Chemical Descriptors

Similar to chemists, models provide better predictions if they can understand similarities and differences between chemical compounds. The best way to to give models chemical intuition is using chemical descriptors.

Chemical descriptors are vectors (collections of numbers) describing properties of individual compounds. For example, relevant properties of solvents include polarity, or the ability to donate and receive hydrogen bonds.

Ultimately, descriptors let the model navigate the reaction space in a systematic and informed way.

_images/ligand_space.png

Generating Descriptors from SMILES

The simplest way to generate descriptors is using the Generate Descriptors button on the Reaction Parameters page.

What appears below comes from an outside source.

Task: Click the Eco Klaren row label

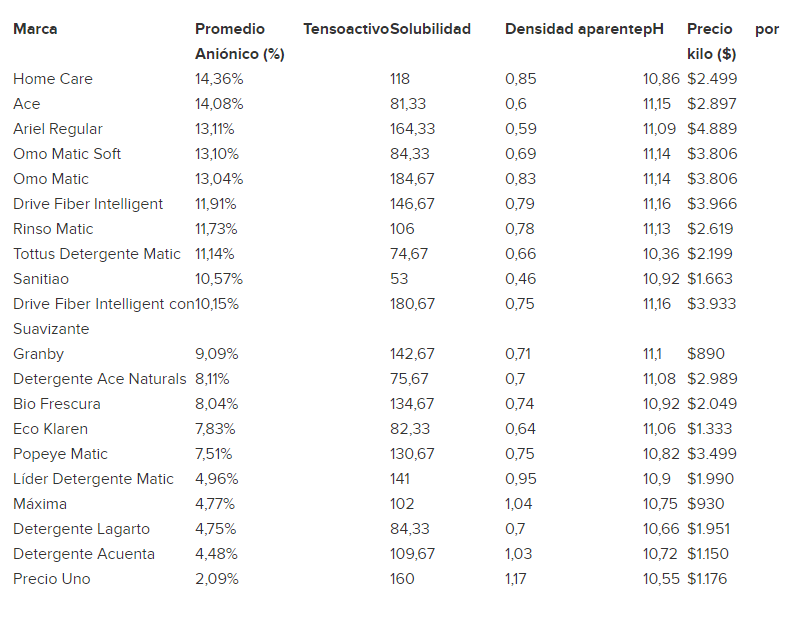Action: point(50,429)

_images/screenshot_generate.png

You will be prompted to select which parameter you would like to generate descriptors for.

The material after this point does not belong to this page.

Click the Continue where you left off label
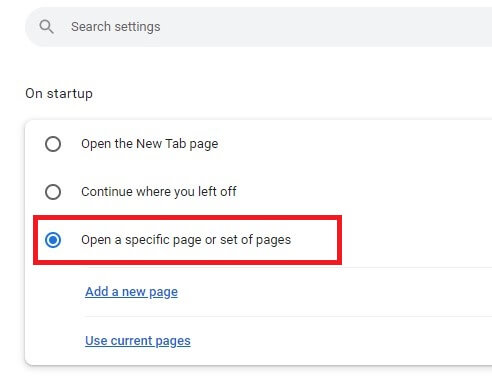 pyautogui.click(x=159, y=192)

_images/generate_dialog.png

After selecting the parameter, you will need to copy in SMILES strings for all the possible compounds.

Note

SMILES (Simplified Molecular-Input Line-Entry System) are a great way to represent organic molecules using simple text.

Most chemical drawing software (ChemDraw, Marvin Sketch, Biovia Draw) has functionality to generate SMILES from chemical structure. You can also find SMILES in most online chemical databases, as well as in Wikipedia articles.

You can learn more about SMILES on Wikipedia.

_images/smiles_descriptors.png
  1. Name of the parameter

    This column contains names of allowed parameters.

    If you edit, add or remove values, make sure the parameters are consistent with the Values column on the Reaction Parameters page.

  2. SMILES

    Paste the SMILES strings into this column. The SMILES strings will be used to generate chemical descriptors for the compounds.

  3. Delete Descriptors

    This button deletes this table and associated descriptors.

Importing SMILES

If you already have SMILES strings stored in a .csv file, you can import them using the Import Descriptors button.

_images/import_dialog.png

You will then need choose the Import SMILES option and upload the file.

The SMILES need to be stored in a .csv file with two columns, with the following format:
  • entries are separated by commas

  • first line contains heading, the names of the columns are not used by Yoneda Optimize

  • first column contains names of the compounds, these need to match the Values on the Reaction Parameters page

  • second column contains SMILES strings

Custom Chemical Descriptors

If you have specific insights into the reaction mechanism and how it’s affected by the properties of the compounds, you can design your own descriptors. However, this is an advanced feature as poorly chosen descriptors might hinder the quality of suggested experiments.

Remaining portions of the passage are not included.